### [PROMPT]
How many lines in the data that follows contain the word "header"? Only that number is needed.

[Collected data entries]
☆ ☆ ☆ ☆ ☆

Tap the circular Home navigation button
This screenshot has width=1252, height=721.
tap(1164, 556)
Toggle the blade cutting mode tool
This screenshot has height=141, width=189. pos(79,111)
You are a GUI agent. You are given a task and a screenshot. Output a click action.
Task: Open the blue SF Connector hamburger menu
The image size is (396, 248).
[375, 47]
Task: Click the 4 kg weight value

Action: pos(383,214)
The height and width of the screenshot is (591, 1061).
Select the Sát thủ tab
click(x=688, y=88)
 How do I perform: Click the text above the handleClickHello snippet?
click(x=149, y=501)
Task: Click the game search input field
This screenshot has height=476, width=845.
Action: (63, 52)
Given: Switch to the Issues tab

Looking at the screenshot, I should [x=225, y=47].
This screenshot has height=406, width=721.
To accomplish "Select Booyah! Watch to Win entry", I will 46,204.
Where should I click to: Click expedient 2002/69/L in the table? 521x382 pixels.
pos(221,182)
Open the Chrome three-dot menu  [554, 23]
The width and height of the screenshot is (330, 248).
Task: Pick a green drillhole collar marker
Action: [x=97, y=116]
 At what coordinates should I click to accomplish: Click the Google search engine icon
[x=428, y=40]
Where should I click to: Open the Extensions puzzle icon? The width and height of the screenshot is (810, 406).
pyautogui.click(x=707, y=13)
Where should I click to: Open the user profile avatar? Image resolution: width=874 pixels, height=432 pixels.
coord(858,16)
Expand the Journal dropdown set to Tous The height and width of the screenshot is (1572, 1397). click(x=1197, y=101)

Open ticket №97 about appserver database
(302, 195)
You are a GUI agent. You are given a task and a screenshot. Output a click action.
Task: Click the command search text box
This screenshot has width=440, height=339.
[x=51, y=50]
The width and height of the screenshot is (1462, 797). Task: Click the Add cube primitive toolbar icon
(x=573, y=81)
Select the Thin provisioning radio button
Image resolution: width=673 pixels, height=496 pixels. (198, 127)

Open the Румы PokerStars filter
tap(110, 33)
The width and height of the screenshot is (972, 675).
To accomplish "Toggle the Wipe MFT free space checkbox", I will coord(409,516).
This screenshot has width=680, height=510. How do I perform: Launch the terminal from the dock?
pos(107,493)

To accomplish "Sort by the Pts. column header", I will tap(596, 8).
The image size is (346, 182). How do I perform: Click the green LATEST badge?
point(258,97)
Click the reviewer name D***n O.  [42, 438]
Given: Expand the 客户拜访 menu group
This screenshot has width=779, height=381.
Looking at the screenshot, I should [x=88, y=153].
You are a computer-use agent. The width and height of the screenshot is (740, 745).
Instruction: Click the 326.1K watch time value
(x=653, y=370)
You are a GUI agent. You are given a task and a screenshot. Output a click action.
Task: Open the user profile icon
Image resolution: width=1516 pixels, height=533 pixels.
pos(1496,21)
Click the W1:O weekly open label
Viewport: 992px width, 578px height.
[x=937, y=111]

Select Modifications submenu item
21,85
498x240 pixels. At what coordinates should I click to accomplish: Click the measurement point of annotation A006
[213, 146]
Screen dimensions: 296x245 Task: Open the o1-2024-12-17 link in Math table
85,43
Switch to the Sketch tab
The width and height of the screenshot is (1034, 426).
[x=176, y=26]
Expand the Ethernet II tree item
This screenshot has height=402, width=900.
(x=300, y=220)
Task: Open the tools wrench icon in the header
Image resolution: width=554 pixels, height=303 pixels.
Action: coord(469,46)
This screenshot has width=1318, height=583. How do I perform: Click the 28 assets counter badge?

☆ ☆ ☆ ☆ ☆

### [REPLY TO THE TASK]
2